Collected data entries
....................
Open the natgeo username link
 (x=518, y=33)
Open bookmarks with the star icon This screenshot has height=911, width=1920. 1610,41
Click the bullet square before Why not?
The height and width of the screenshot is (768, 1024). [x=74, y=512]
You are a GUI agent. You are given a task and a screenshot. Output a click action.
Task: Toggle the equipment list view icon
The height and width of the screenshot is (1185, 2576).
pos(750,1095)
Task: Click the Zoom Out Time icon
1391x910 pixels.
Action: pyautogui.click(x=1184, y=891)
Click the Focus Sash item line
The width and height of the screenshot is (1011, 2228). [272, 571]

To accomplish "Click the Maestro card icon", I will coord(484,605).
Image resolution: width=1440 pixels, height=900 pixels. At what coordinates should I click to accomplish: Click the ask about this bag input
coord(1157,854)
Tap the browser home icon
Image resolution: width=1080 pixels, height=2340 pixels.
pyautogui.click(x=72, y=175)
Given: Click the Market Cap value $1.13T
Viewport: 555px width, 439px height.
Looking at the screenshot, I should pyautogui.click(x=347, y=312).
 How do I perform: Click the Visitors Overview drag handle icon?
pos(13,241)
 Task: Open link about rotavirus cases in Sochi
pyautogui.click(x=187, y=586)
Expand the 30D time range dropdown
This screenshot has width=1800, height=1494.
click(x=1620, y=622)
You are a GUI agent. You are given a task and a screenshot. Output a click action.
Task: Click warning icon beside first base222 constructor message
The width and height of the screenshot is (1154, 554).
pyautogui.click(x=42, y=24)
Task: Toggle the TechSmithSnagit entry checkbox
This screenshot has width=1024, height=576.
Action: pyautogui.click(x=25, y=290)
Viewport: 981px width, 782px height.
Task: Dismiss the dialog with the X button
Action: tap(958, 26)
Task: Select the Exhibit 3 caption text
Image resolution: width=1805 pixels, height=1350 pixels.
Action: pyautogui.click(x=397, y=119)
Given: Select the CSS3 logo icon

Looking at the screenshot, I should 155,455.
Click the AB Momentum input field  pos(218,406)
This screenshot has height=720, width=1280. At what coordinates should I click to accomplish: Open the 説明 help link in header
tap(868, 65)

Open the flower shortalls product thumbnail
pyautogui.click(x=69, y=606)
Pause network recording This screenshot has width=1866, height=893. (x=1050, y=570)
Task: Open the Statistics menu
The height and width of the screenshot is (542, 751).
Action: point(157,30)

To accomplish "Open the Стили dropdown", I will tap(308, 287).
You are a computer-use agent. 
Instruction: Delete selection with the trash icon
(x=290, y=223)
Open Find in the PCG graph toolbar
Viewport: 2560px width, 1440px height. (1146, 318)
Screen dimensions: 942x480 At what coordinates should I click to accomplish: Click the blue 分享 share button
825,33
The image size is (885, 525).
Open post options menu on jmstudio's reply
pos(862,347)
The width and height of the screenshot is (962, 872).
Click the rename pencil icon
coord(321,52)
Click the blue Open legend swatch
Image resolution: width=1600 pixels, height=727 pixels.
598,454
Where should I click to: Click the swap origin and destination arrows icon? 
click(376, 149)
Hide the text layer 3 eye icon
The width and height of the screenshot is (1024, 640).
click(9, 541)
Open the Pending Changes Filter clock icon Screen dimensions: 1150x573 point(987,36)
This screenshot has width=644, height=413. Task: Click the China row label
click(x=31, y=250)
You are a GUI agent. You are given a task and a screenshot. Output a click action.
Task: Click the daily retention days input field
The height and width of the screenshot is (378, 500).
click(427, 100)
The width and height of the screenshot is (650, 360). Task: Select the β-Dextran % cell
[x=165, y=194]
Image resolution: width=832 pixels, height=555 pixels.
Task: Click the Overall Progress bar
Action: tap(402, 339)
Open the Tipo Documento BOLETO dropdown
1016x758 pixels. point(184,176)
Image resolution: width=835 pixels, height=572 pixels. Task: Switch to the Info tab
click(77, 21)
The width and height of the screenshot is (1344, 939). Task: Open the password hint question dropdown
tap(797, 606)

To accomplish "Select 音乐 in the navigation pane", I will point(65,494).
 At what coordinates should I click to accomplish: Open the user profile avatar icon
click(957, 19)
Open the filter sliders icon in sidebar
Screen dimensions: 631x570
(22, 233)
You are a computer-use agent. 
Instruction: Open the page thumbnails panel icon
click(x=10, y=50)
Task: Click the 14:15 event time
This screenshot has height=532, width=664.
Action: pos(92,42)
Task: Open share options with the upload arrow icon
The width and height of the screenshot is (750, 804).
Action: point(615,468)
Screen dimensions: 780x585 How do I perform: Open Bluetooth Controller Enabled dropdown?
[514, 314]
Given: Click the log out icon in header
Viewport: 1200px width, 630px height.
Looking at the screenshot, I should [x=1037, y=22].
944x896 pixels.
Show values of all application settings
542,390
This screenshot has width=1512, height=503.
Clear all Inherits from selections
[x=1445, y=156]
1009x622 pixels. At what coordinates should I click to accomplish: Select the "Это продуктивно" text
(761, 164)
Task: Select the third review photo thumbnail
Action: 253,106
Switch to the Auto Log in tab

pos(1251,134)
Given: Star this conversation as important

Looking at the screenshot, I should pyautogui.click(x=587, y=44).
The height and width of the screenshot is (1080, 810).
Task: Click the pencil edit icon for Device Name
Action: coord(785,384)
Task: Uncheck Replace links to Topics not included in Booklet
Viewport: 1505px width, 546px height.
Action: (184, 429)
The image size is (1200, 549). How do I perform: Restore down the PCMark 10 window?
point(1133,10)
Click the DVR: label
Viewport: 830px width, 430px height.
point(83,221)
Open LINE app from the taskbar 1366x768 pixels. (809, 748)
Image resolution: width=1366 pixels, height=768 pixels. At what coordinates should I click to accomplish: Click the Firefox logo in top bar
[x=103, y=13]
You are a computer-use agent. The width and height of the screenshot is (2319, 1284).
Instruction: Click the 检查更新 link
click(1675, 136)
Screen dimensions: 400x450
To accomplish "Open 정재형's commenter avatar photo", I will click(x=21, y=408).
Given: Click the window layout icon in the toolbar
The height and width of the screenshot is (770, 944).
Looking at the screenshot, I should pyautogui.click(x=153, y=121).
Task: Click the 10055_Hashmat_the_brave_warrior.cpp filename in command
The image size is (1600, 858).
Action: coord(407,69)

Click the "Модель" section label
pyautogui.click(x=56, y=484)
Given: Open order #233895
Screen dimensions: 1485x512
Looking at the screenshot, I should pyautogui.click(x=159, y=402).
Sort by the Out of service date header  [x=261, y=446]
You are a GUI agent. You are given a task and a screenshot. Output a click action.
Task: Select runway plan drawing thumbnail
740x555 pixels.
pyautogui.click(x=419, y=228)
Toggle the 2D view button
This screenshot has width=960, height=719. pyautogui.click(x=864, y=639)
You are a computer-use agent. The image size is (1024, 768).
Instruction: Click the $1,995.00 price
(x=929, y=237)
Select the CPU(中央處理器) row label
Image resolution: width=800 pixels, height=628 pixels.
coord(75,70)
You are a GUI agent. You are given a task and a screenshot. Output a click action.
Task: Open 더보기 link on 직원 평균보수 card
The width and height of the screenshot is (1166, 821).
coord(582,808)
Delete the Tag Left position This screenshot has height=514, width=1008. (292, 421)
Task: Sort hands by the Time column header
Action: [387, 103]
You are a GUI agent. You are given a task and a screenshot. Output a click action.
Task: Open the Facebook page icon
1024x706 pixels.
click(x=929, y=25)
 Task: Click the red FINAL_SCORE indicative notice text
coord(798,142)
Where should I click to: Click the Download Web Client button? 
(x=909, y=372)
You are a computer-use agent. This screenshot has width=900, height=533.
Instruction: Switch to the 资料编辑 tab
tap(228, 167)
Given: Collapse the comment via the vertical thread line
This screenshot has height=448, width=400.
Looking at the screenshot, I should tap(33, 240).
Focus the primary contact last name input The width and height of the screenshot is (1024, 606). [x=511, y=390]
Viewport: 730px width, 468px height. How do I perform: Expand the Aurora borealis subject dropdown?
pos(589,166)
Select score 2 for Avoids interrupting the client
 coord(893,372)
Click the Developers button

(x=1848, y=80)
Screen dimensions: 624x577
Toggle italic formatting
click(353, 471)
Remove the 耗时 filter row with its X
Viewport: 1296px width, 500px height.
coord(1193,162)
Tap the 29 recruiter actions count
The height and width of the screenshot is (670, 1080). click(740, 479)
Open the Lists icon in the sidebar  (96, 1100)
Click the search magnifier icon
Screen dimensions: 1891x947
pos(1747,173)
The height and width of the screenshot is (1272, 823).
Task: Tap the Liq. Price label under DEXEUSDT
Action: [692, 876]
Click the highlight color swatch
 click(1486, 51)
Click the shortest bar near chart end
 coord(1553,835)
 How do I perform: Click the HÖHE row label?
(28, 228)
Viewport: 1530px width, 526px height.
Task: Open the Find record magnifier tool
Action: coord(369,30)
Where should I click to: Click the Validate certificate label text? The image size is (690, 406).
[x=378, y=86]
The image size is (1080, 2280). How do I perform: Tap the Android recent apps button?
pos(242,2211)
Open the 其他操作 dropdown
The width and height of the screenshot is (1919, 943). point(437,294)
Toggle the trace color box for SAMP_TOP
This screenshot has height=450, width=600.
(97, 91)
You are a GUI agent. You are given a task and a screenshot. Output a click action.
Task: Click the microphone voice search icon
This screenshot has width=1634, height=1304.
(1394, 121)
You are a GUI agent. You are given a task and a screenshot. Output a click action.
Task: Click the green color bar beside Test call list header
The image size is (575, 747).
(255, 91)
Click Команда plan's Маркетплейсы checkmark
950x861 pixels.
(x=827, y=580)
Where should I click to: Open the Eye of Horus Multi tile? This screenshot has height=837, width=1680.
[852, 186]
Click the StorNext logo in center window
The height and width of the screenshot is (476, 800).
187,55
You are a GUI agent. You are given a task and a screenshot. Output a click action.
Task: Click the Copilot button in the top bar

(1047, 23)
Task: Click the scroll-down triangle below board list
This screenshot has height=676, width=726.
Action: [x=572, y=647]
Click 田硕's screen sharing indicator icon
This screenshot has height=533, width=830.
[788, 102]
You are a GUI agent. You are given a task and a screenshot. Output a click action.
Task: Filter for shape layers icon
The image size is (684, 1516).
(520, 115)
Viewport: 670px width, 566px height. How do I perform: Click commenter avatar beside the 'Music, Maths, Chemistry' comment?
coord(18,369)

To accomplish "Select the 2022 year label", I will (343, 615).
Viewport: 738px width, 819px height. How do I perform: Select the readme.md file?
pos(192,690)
....................
### [The task]
Which lines above include the word "computer"? Pick them out and copy them.

### [Task response]
You are a computer-use agent. 
You are a computer-use agent. 
You are a computer-use agent. The width and height of the screenshot is (2319, 1284).
You are a computer-use agent. The image size is (1024, 768).
You are a computer-use agent. This screenshot has width=900, height=533.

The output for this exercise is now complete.